Build a Boring Business
I've been working in tech for close to 15 years and have founded several businesses during that time. Some were successful, but most were not.
Regardless of that, I was fortunate to build a network of founders and operators who I truly admire. Many went on to build immensely successful businesses and among them, I have not once seen an overnight success, only years of grind.
If you read the news lately – or check out LinkedIn for that matter – the public consensus is that in the age of AI, everything we know about building software businesses needs to be thrown out the window, because everything gets reinvented from the ground up.
While every founder looks like they're moving faster, building smarter, winning bigger than you, I must remind you: that's not reality.
It may be true for some, but it's definitely wrong for many.
An overnight success 9 months in the making

While my first company oratio took nine months to find product-market fit before we could scale it to $20k MRR, most other businesses I founded never reached that point.
Our portfolio company Notehouse took six years to reach $100k ARR. That's six full years of shipping features, talking to users, adjusting positioning and genuinely not knowing whether you are on the right track.
Day in, day out.
Every single company I worked on or acquired took years to be built. For those who made it, we felt that at some point something shifted and suddenly people were approaching us instead of us chasing them.
That's what product-market fit actually feels like: not a headline, just the quiet moment when the market starts pulling.
In the case of oratio, the biggest influences on its success were hard work (that was under our control) and market timing (that was hardly under our control). We were lucky to build a product that eventually resonated well with the market.

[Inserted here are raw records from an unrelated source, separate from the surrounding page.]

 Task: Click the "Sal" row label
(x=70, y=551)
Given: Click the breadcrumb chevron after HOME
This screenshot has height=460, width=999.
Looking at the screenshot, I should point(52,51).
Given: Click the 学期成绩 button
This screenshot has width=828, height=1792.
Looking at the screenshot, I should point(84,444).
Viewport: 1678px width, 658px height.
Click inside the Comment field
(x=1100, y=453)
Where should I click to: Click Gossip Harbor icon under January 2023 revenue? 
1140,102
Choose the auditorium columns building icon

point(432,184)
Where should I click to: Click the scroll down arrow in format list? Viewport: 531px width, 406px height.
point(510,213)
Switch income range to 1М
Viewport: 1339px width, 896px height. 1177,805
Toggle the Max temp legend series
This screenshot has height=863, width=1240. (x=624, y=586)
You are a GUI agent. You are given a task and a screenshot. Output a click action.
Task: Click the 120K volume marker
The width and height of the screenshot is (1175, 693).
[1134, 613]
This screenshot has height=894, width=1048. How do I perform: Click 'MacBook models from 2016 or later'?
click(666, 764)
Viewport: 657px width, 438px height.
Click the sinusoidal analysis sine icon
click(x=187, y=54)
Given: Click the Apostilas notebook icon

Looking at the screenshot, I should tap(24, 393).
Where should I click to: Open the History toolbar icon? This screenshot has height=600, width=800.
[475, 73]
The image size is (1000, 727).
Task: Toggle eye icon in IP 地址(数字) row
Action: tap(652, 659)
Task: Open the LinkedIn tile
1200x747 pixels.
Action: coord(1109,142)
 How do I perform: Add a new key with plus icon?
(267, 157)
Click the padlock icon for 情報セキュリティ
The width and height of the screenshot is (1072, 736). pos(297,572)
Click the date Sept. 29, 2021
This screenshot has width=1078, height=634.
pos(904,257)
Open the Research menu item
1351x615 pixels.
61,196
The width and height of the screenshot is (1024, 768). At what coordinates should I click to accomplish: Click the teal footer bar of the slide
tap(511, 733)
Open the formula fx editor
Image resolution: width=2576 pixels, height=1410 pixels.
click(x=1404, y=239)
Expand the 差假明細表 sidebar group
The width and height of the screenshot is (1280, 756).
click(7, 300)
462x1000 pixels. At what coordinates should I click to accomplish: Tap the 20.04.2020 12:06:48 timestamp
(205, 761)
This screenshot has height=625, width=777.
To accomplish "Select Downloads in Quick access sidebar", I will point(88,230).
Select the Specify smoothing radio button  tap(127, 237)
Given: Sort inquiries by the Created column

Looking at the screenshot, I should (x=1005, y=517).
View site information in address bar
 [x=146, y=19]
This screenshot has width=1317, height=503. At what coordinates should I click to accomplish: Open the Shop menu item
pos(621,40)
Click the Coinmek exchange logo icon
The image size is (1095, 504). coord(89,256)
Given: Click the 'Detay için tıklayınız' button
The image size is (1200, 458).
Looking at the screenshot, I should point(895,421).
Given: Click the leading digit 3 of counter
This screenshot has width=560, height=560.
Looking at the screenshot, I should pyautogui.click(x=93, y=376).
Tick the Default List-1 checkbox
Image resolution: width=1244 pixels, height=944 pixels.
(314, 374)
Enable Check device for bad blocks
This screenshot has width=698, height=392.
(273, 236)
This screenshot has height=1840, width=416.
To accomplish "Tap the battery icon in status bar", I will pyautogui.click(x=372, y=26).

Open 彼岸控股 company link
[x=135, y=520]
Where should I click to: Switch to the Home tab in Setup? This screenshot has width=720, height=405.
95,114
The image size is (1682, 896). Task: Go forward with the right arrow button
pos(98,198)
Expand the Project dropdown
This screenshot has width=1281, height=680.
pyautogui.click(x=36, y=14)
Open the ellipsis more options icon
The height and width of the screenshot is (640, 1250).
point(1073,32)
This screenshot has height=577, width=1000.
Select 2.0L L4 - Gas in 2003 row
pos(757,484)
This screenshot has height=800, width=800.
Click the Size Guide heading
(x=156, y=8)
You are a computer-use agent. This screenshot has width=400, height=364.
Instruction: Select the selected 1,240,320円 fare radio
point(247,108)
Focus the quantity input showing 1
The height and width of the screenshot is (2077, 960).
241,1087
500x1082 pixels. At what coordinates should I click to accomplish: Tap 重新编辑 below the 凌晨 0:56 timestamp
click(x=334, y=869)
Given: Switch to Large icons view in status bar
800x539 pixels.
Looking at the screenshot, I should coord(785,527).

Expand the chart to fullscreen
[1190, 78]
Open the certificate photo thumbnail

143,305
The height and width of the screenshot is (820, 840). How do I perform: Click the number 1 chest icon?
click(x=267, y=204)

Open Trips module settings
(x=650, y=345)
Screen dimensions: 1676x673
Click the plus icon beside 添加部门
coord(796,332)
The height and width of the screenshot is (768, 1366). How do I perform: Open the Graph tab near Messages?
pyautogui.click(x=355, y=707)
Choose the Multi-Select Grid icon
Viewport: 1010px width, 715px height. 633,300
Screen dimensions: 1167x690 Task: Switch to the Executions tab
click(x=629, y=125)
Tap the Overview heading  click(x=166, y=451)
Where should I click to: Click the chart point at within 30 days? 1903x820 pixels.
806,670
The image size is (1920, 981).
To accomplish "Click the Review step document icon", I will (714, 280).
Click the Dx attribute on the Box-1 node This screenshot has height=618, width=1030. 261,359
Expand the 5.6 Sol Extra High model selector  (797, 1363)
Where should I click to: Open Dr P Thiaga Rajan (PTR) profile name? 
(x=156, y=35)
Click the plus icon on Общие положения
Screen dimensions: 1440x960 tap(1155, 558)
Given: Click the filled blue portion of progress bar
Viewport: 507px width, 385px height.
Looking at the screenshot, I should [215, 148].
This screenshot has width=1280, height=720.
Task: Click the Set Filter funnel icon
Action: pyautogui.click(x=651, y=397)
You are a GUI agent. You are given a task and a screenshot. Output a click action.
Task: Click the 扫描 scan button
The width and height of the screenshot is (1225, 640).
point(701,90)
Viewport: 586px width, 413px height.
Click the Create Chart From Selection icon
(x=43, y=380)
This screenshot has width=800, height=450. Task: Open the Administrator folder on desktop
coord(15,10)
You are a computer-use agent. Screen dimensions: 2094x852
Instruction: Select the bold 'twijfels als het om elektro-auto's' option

Your work only compounds if you show up every day
The founders you see celebrated on LinkedIn didn't figure it out faster than you. They just kept iterating until something caught. The stories that aren't told are the many years of grinding before anyone was paying attention.
If you're in year 1, year 3 or year 5 and it still feels like a grind, that's not a sign you're on the wrong path – that is the path.
What persists in the long run are not the flashy, but the boring businesses and founders and operators who show up every day to deliver work that quietly compounds to an "overnight success":
The customer support emails, the tickets on your product roadmap, the conversations with customers, the chargebacks from your Stripe account, the employee who didn't fit the team – all this is part of the journey.
It's true, AI has introduced profound changes to how we build software businesses, opening new possibilities for incumbents and startups alike. But don't get fooled, it raises the bar for everyone.
Now, if everyone builds with AI, it's those who show up consistently and deliver their best work who will make it in the long run. And more often than not, this just sounds outright boring.
So, what are you working on tomorrow?